BEGIN LISTED RECORDS

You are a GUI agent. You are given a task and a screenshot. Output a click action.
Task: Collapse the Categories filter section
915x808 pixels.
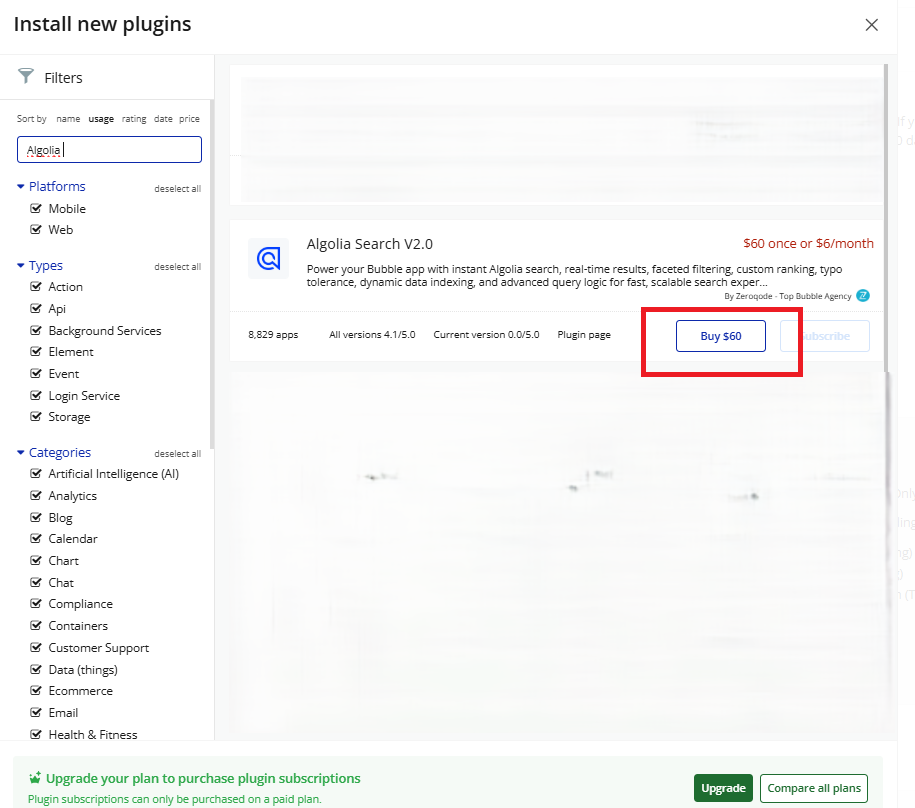21,453
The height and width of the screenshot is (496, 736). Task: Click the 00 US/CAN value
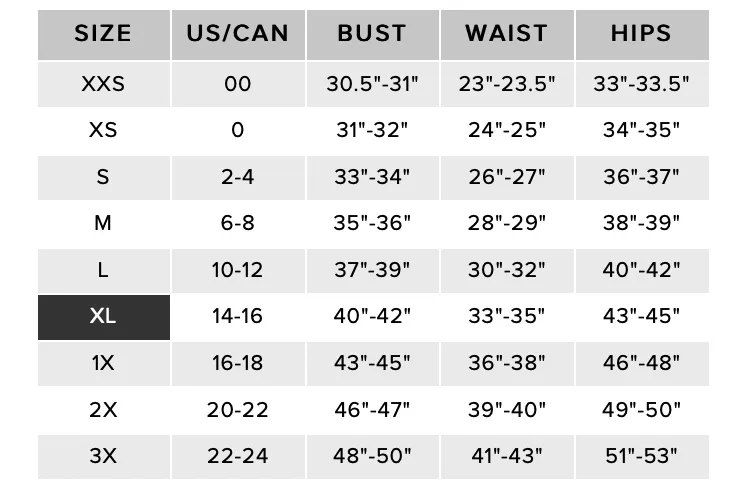[x=238, y=84]
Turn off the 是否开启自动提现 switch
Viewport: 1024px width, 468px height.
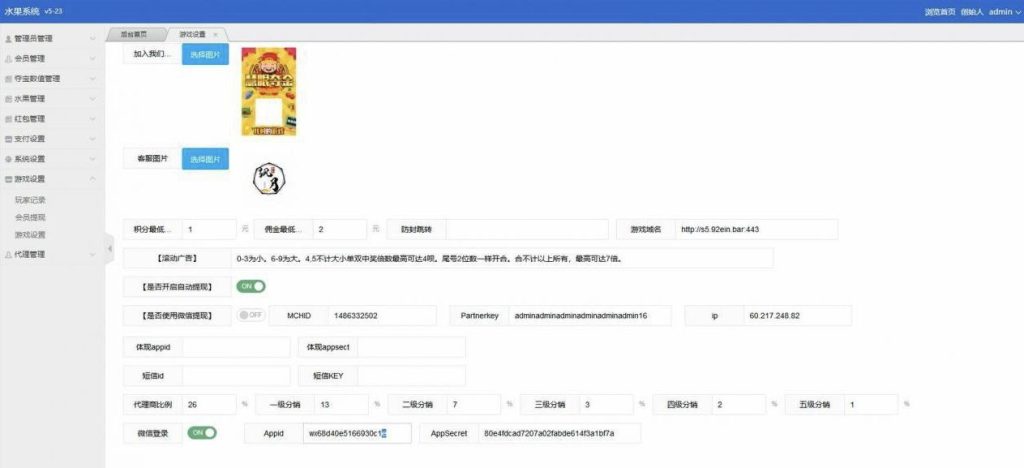click(250, 286)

END LISTED RECORDS

#### DIRECTIONS FOR THIS TASK
From the first line to the last, copy the records above exactly and drop any pictures.

#### EXERCISE OUTPUT
You are a GUI agent. You are given a task and a screenshot. Output a click action.
Task: Collapse the Categories filter section
915x808 pixels.
21,453
The height and width of the screenshot is (496, 736). Task: Click the 00 US/CAN value
[x=238, y=84]
Turn off the 是否开启自动提现 switch
Viewport: 1024px width, 468px height.
click(250, 286)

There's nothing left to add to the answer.